The maintenance of a full, non-restricted range of motion has long been recognized as critical to injury prevention and as an essential component of a conditioning program.
The goal of any effective flexibility program should be to improve the range of motion at a given articulation by altering the extensibility of the musculotendinous units that produce movement at that joint. It is well documented that exercises that stretch these musculotendinous units over a period of time increase the range of movement possible about a given joint.
Stretching techniques for improving flexibility have evolved over the years. The oldest technique for stretching is called ballistic stretching, which makes use of repetitive bouncing motions. A second technique, known as static stretching, involves stretching a muscle to the point of discomfort and then holding it at the point for an extended time, this technique has been used for many years. Recently another group of stretching techniques known collectively as proprioceptive neuromuscular facilitation (PNF), involving alternating contractions and stretches, has been recommended.

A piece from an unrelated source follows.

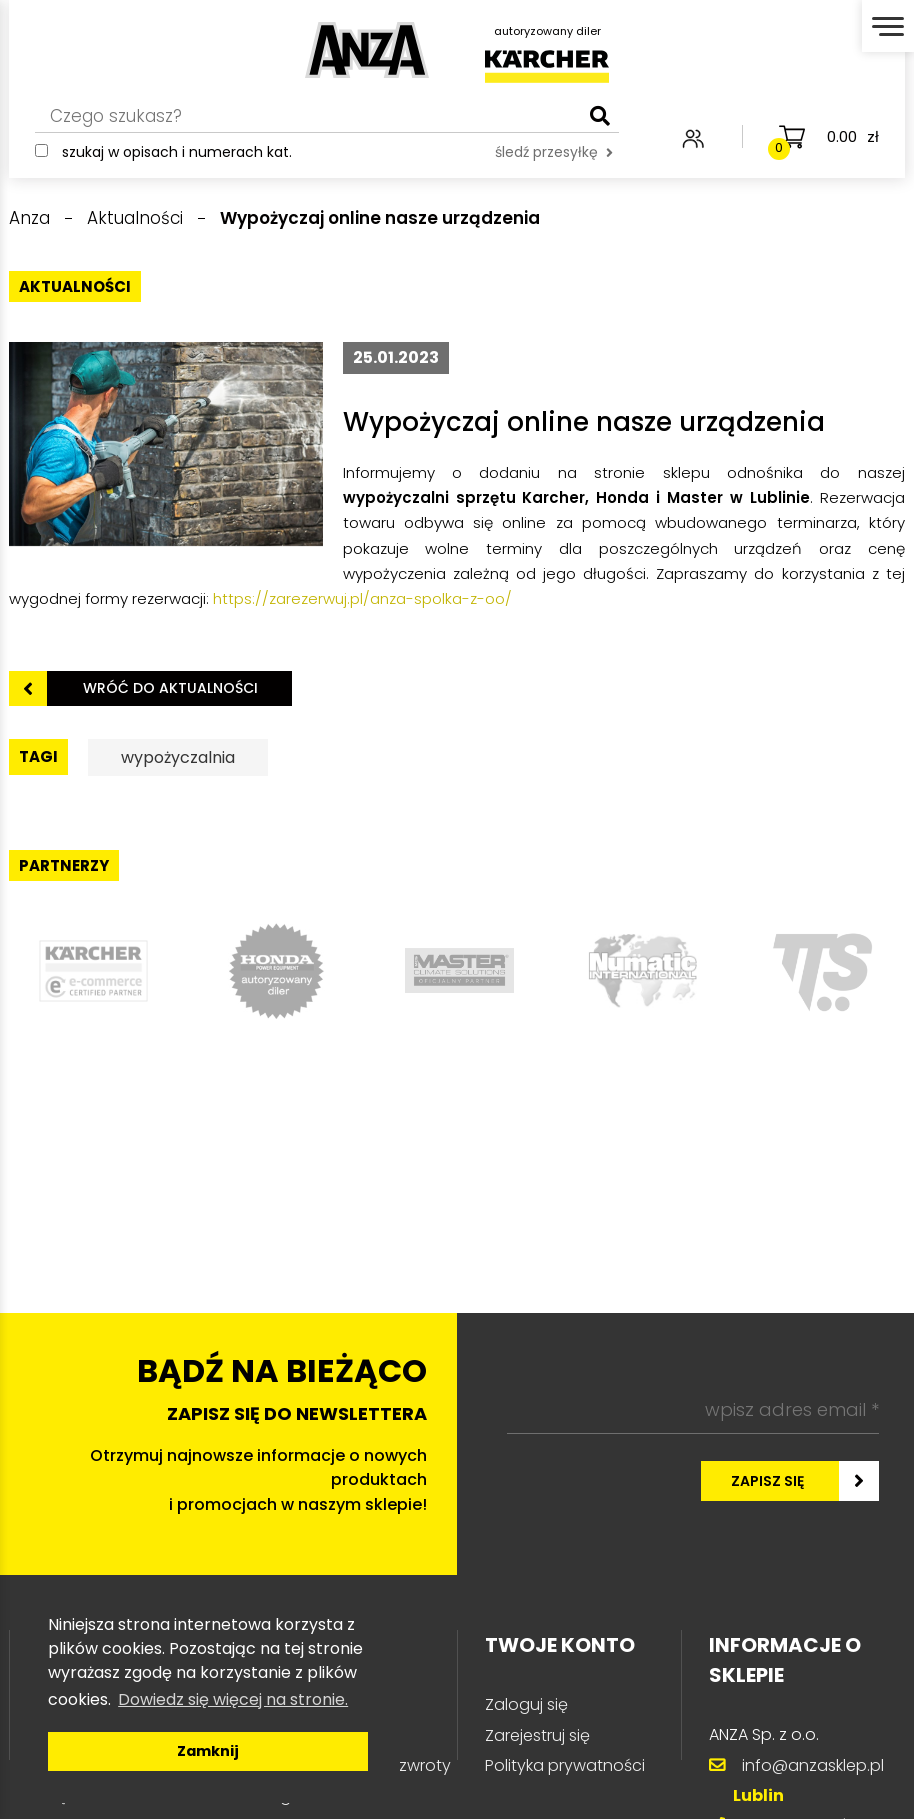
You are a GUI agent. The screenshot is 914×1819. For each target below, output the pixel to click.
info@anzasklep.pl (813, 1765)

Before discussing the three different stretching techniques it is essential to define the terms agonist and antagonist muscles. Most joints in the body are capable of more than one movement. The knee joint, for example, is capable of flexion and extension. Contraction of the quadriceps group of muscles on the front of the thigh causes knee extension, whereas contraction of the hamstring muscles on the back of the thigh produces knee flexion.
To achieve knee extension, the quadriceps group contracts while the hamstring muscles relax and stretch. The muscle that contracts to produce a movement, in this case the quadriceps, is referred to as the agonist muscle. The muscle being stretched in response to contraction of the agonist muscle is called the antagonist muscle. In knee extension, the antagonist muscle would be the hamstring group. Some degree of balance in strength between agonist and antagonist muscle groups is necessary for normal smooth coordinated movement and for reducing the likelihood of muscle strain caused by muscular imbalance.